Au bout d'un instant: «Voici, fit-il, il n'est qu'une voie qui s'ouvre à vous, et même il faut dire: à nous. Je peux bien vous l'avouer maintenant: depuis nombre de semaines, votre salut est le sujet quotidien, et mieux, continuel, de mes pensées et de mes prières. Je connais, ou je prévois peut-être quelque infime partie de vos chagrins, que je devine cruellement lourds, mon pauvre ami; je crois aussi discerner assez, avec l'aide de Dieu, quel est votre devoir, redoutable, et qui sait? déchirant... N'en doutez pas, la Providence prendra pitié d'une épreuve si longue.
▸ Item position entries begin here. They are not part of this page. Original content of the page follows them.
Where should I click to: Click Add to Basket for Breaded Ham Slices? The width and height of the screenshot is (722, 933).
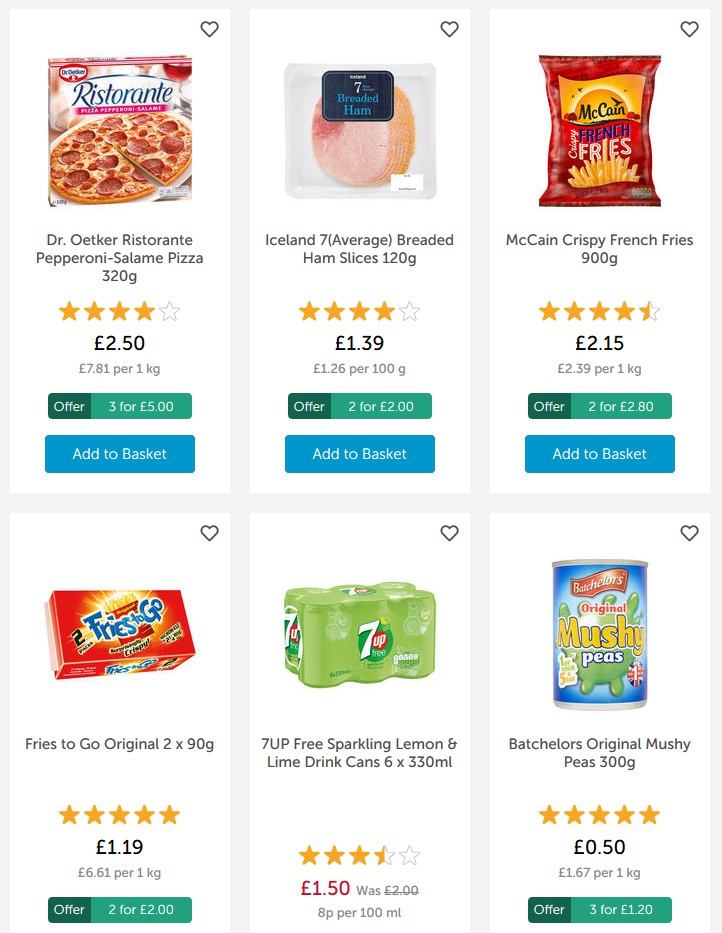[359, 454]
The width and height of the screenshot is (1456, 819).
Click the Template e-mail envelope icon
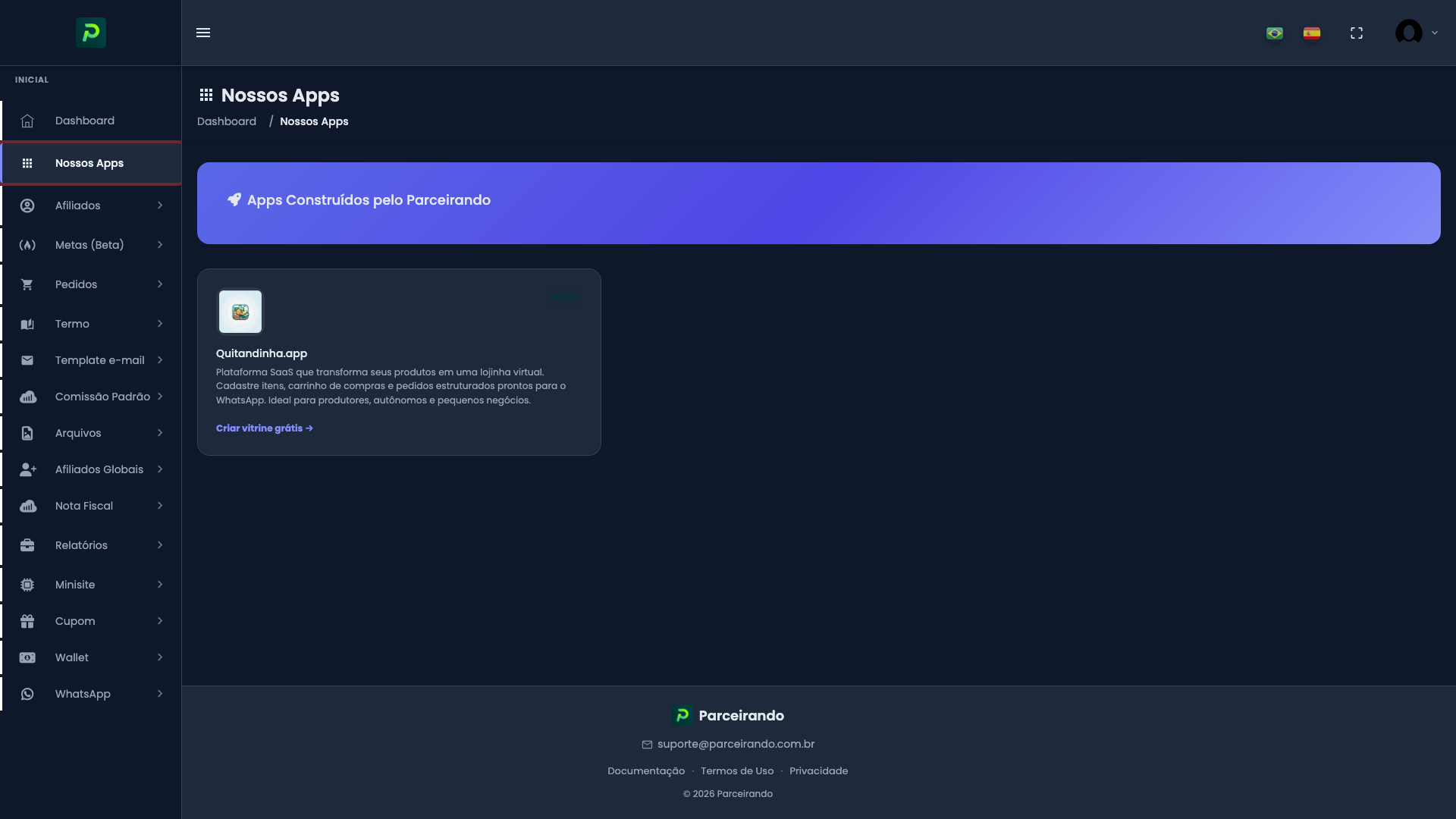[27, 360]
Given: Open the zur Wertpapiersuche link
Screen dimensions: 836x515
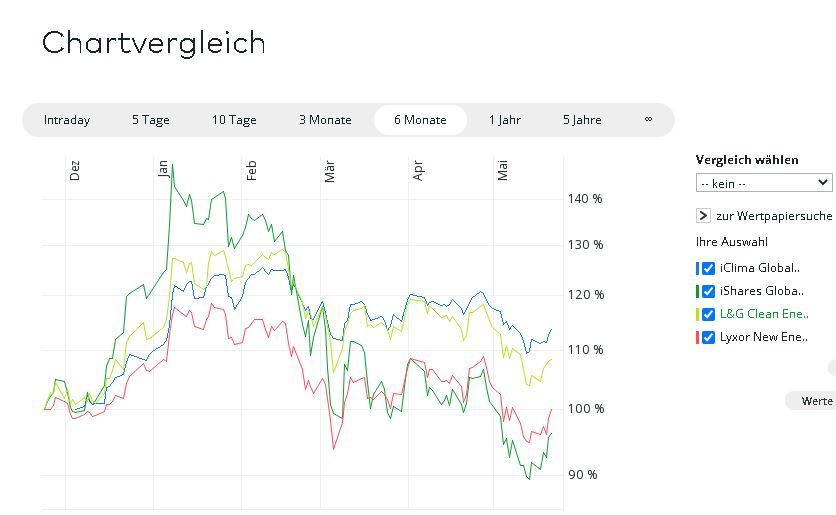Looking at the screenshot, I should point(773,216).
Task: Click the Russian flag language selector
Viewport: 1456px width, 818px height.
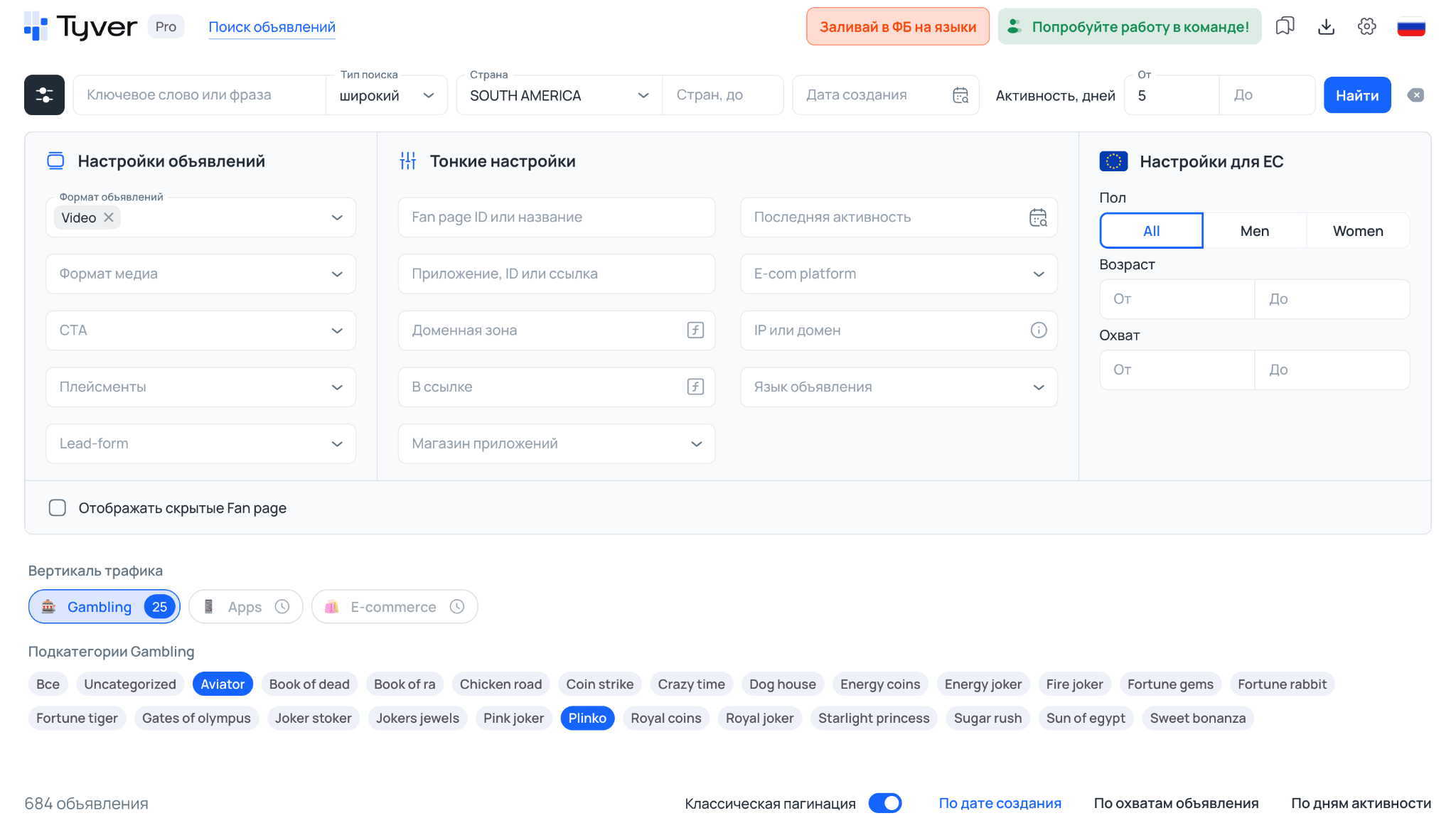Action: coord(1412,26)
D'autre part, je sens—et avec quelle pieuse et tendre terreur!—que Dieu vous sollicite: c'est donc que déjà vous l'avez retrouvé... Les mots me manquent ici pour exprimer mon attente, mon espoir: j'ai tant demandé au ciel que votre cœur s'ouvre tout grand à la belle lumière!... Mais je ne saurais vous parler dans ce parc et parmi ces statues, vous parler du moins comme je veux, ni comme je dois le faire. Quant aux douloureuses vicissitudes parmi lesquelles vous vous débattez, il en est, vous le savez, que je ne puis entendre qu'en confession... Eh bien, voulez-vous que nous nous séparions à cette place? Nous irons chacun de notre côté, moi priant pour vous avec plus de ferveur que jamais, et vous restant avec vous-même, et avec Dieu: puis, demain ou après-demain, vous viendrez me trouver à l'église, et c'est le pasteur spirituel alors qui vous écoutera... Vous vous serez longuement interrogé, et vous aurez déjà—qui sait?—fléchi sous la Grâce divine... Eh bien, le voulez-vous?...»

Une émotion réelle m'avait saisi, à voir l'abbé vraiment frissonner d'anxiété. Une fois de plus j'admirai cet homme modeste et fort, tout embrasé de piété, et qui tendait si ardemment vers son idéal, très saint, très haut... Quant à moi, je visais aussi le mien, très pur et très net: et je voulais l'atteindre!

Je pris la main de l'abbé Duregard, et la serrai avec une gratitude infiniment affectueuse: et nous nous quittâmes, ainsi qu'il le voulait, au milieu du grand parc.

—«Au revoir, fit-il, je vous attends là-bas.»

Il suffisait. Qu'était-il besoin d'ajouter la question que je posai alors? Ne savais-je pas ce qu'allait répondre l'abbé?... A merveille, au contraire, et j'imagine que seul un dernier sursaut d'orgueil, sinon de sottise, me contraignit, vraiment presque malgré moi, à demander puérilement:

—«Je devrai, n'est-ce pas, réciter le Confiteor, avec... avec tous ses articles de foi?»

A cette phrase, l'abbé tressaillit. Puis, de sa voix un peu rauque, impérieuse et grave, il prononça:

—«Certainement, et de tout votre cœur.»

Pourquoi n'a-t-il pas dit: «Comme de tout votre esprit»?... Il n'y songea point, sans doute, ceci suivant cela.

Après quoi, je le vis s'en aller, les épaules carrées, le pas sonore, de la démarche d'un soldat sans reproche qui s'est bien conduit. Son visage seulement se tournait vers le sol: c'est qu'il priait.